What is an “anterior” hip replacement?

“Anterior” refers to the surgeon’s approach to the hip (which side we will enter the hip joint).

There are 4 approaches to perform a hip replacement:

 

  1. Posterior (from the back of the hip)
  2. Lateral (from the side of the hip)
  3. Anterolateral (half way between the lateral and anterior)conventional hip replacement
  4. Anterior (from the front of the hip)

All approaches have been shown to allow excellent access to the hip joint to successfully implant the devices necessary for hip replacement. The majority of our hip replacements are performed through an Anterior Approach.

Anterior Hip Replacement Advantages:

  • Less invasive and muscle sparing
  • Decreased dislocation potential
  • Live x-ray ensures accurate sizing and placement of components

Less Invasive and Muscle Sparing

The anterior approach is a single small incision, muscle sparing total hip replacement approach. Even the “mini-posterior” approach requires some splitting of the gluteus maximus muscle. With the anterior approach, your surgeon can work between your muscles and tissues without detaching them from the hip or thigh bones.

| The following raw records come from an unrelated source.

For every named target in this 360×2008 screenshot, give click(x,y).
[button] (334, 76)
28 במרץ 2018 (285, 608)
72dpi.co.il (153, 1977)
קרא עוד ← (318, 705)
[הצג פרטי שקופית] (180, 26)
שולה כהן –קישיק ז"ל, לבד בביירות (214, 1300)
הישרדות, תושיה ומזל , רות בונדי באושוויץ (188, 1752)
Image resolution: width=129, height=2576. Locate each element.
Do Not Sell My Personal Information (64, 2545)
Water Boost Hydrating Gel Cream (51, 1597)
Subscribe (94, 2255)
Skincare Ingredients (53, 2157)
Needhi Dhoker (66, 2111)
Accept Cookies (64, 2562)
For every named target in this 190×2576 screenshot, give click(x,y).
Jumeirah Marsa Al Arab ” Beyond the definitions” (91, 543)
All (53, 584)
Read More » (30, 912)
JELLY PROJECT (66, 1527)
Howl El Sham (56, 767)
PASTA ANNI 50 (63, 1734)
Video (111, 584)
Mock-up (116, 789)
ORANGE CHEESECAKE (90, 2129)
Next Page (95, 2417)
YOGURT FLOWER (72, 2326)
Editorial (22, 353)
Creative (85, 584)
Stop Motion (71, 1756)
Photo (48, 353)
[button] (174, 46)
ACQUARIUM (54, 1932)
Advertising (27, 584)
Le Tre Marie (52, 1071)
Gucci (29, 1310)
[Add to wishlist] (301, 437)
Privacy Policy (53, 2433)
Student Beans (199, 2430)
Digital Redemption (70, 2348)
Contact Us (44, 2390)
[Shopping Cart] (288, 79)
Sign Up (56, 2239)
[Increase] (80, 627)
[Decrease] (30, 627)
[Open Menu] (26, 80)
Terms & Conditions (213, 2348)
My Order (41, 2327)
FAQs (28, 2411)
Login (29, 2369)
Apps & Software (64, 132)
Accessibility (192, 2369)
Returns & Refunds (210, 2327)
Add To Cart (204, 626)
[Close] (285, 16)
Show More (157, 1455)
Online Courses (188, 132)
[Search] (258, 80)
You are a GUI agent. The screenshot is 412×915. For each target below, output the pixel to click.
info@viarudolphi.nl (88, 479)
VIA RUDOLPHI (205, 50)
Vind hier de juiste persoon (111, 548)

Decreased Dislocation Potential

Generally an anterior approach is inherently more stable than a posterior approach. A recent study in the Journal of Bone and Joint Surgery reported that the most common reason for revision (redo) of a hip replacement is for dislocation (where the ball pops out of the socket requiring a physician to put it back in place). In general, dislocations are almost always in a posterior direction. A posterior approach requires entering and cutting through the posterior lining of the hip potentially weakening this region and allowing for the hip to dislocate. Although experienced hip surgeons may have a very low dislocation rate with a posterior approach, an anterior approach avoids violating the posterior structures altogether. This potentially allows for a lower dislocation risk. In fact, our patients are not given any “hip precautions” (restrictions of certain positions) following an anterior approach allowing for more straightforward and potentially faster recovery.

Live Xray (Flouroscopy)

The anterior technique also calls for use of a live mobile x-ray (fluoroscope) during the procedure. This device enables your surgeon to not only visualize the components by direct vision, but also visualize the hip replacement with an x-ray to ensure that appropriate sizing and position of all components has been achieved.
The fluoroscope also allows your surgeon to compare one hip to another with increased ability to measure for correct limb lengths. One of the most common problems we encounter in hip replacement is limb length inequality. Although not foolproof, an intraoperative live xray comparison before the surgery is completed enhances the accuracy of this measurement.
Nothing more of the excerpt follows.